Una visión comprensiva sobre un lapso de cerca de trescientos
años en el cual los negros procedentes de África y sus
descendientes participan en el poblamiento de la costa atlántica,
en un primer periodo movilizándose en huida y luego asentándose en
palenques y más tarde en pueblos, aparece en un estudio de Orlando
Fals Borda (1976). De Cartagena, centro generador de la población
negra, arrancan las corrientes palenqueras que se mueven hacia el
sur por la costa de Sotavento estableciéndose en La Matuna y
Berrugas hasta San Antero. Hacia el centro de la región, de acuerdo
con Fals (Ibídem: 18-25), se mueven hacia Arroyohondo, San Miguel,
Heyamar y otros palenques del llamado Término de María, en donde
siglos después aparecería localizado el poblado actual Palenque de
San Basilio. Yendo hacia el norte en la dirección del río Magdalena
aparecen Tabacal, Matuderé, Betancur, San Benito, Duanga y Bongué.
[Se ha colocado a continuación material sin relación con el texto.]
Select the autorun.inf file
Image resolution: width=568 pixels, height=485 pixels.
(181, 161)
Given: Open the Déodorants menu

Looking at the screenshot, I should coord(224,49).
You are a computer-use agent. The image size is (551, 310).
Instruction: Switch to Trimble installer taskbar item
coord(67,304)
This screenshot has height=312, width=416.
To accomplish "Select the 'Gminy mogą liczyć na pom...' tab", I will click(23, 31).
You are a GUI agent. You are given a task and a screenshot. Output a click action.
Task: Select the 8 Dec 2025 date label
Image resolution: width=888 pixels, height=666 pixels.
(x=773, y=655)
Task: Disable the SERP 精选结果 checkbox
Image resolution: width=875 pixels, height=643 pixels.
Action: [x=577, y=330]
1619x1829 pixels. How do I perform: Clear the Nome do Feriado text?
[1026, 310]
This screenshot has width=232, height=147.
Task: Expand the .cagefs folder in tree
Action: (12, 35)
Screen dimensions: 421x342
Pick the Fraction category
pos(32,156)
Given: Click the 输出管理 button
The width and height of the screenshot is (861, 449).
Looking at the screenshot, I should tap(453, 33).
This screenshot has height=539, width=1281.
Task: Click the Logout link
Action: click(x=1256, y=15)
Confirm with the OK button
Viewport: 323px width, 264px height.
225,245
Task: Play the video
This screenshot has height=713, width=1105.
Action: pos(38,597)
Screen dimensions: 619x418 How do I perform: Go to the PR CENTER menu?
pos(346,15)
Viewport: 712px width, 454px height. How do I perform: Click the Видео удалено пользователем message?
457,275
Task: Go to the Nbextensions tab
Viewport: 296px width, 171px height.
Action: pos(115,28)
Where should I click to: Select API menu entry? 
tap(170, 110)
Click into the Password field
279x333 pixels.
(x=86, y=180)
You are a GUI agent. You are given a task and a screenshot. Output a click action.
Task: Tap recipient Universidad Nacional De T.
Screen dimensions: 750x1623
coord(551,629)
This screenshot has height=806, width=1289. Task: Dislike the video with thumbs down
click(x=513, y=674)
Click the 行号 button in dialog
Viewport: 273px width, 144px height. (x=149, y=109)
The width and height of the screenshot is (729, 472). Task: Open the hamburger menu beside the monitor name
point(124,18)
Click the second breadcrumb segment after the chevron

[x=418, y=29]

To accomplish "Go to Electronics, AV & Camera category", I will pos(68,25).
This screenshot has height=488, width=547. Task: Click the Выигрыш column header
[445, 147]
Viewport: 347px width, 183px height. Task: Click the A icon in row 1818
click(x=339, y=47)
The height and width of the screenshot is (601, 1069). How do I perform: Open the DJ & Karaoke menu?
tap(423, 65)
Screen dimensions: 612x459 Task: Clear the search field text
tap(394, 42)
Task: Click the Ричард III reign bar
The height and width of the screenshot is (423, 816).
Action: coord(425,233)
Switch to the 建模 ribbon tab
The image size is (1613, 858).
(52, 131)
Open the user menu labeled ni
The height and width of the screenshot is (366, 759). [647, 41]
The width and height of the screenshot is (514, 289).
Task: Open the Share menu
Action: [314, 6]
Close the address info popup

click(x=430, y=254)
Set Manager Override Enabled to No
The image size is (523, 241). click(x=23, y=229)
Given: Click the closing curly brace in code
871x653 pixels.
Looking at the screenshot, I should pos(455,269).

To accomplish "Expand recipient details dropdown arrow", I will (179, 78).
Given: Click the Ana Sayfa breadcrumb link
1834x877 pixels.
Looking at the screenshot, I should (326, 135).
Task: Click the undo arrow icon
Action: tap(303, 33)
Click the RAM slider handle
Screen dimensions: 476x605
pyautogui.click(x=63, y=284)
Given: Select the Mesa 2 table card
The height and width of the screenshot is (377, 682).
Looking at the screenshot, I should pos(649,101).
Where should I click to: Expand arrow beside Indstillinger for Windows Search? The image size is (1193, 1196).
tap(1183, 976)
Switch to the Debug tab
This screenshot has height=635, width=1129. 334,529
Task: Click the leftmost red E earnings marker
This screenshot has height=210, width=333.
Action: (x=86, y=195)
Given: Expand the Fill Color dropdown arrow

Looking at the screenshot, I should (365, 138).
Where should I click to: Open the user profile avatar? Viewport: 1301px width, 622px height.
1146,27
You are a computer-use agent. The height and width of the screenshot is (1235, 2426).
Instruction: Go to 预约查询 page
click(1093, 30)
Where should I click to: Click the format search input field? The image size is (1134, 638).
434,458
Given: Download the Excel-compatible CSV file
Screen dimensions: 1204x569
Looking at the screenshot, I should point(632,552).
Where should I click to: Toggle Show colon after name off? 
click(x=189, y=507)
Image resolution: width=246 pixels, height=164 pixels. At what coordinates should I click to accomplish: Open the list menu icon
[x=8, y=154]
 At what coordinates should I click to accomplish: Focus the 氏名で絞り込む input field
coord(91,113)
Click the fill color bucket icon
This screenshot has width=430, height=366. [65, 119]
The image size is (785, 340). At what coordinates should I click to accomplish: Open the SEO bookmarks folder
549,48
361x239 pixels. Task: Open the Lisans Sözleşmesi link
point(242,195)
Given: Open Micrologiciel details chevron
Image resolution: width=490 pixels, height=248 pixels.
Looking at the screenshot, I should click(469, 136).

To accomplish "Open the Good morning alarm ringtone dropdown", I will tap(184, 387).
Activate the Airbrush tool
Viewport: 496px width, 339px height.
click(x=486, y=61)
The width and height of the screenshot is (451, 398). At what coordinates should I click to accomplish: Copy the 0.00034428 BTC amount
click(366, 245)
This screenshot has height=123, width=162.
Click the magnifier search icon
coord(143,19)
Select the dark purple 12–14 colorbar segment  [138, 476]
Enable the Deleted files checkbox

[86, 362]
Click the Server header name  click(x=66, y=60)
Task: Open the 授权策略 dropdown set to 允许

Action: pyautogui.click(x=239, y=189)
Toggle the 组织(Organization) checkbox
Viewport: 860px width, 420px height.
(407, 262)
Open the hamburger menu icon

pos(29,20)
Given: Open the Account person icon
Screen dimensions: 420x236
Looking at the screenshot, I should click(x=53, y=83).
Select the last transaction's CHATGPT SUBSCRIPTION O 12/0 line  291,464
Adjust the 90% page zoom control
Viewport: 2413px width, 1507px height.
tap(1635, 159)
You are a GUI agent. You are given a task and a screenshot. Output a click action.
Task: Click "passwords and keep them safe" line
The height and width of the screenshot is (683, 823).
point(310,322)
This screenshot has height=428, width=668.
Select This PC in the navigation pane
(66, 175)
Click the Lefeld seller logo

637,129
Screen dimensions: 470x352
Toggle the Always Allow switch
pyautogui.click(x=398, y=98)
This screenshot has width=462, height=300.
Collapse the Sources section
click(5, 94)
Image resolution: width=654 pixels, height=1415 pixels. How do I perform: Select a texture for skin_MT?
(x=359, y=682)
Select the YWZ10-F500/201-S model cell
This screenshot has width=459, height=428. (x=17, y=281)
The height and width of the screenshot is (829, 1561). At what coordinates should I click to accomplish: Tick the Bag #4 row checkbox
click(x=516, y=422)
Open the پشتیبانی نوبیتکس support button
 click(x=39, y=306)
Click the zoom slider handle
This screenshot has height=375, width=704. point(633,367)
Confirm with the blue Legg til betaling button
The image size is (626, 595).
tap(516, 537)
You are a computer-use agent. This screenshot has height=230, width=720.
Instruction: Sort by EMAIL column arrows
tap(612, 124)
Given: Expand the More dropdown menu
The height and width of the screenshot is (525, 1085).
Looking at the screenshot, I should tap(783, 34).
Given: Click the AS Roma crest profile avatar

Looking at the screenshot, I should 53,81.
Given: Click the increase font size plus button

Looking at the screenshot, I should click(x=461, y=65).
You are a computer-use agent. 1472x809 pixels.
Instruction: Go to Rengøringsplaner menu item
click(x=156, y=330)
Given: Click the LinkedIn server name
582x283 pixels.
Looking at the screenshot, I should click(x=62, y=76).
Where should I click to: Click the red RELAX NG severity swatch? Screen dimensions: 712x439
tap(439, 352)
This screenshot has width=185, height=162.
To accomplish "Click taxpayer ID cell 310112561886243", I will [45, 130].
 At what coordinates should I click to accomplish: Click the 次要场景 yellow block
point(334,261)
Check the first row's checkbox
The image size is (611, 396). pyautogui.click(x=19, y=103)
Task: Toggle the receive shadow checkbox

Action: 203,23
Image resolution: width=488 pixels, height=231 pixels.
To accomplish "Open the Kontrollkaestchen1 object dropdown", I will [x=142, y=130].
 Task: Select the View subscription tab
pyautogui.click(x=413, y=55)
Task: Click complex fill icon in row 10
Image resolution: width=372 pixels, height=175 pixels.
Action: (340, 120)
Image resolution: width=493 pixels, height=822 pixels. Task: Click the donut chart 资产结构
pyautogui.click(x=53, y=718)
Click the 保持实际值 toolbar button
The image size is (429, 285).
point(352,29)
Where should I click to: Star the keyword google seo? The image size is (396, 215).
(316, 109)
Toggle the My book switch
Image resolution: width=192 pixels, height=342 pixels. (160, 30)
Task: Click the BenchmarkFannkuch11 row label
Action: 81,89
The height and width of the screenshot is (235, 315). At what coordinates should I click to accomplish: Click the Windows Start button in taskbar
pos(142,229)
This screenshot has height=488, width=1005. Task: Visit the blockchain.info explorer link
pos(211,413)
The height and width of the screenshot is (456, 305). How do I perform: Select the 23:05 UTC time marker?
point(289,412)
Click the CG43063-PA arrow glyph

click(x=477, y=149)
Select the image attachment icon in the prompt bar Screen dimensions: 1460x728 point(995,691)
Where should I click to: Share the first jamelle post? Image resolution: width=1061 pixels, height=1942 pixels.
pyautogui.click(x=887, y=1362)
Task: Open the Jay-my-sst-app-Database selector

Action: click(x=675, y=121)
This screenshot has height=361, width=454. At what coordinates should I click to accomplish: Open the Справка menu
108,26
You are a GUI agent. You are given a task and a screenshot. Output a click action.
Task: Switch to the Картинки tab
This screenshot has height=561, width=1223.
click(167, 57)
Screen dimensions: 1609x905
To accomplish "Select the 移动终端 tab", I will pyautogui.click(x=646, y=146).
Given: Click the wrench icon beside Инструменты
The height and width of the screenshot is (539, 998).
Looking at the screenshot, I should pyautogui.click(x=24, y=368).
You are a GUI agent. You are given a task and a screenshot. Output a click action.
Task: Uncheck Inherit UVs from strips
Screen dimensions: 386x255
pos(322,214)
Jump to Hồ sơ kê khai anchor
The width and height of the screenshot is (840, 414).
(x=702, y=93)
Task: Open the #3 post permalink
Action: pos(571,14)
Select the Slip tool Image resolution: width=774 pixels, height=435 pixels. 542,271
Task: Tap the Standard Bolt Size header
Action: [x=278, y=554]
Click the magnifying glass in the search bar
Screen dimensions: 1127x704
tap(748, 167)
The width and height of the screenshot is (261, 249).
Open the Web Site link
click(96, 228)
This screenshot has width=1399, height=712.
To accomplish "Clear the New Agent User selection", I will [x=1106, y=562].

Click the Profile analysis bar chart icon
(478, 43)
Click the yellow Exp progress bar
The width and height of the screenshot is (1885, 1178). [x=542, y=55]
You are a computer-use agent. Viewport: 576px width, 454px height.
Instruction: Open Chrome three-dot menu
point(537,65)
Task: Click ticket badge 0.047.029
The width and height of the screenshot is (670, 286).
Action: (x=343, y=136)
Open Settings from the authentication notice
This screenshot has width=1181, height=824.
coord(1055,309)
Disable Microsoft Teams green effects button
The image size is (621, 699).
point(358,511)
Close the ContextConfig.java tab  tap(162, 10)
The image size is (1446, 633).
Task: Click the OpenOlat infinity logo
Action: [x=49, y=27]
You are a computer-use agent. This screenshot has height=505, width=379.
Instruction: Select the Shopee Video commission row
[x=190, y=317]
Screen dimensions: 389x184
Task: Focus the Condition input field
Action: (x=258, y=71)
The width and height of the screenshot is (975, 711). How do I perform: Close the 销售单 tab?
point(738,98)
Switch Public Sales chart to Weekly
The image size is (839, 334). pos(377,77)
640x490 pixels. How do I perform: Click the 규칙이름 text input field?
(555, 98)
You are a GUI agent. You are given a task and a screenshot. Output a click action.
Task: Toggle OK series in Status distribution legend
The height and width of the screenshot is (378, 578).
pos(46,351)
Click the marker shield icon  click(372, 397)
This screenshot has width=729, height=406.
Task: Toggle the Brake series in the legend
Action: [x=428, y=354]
Cuando Carmen Borrego Pla (1973) se refiere a los palenques de
negros en Cartagena de Indias a fines del siglo XVII, señala entre
los del sur a Cimarrón y Norosí en la serranía de San Lucas. A
estos palenques se suman Carate, Cintura, Lorenzana, Palizada,
Guamal y Uré, que como parte de las corrientes de poblamiento negro
partieron desde Antioquia, a principios del siglo XVIII, según el
estudio de Fals Borda arriba citado.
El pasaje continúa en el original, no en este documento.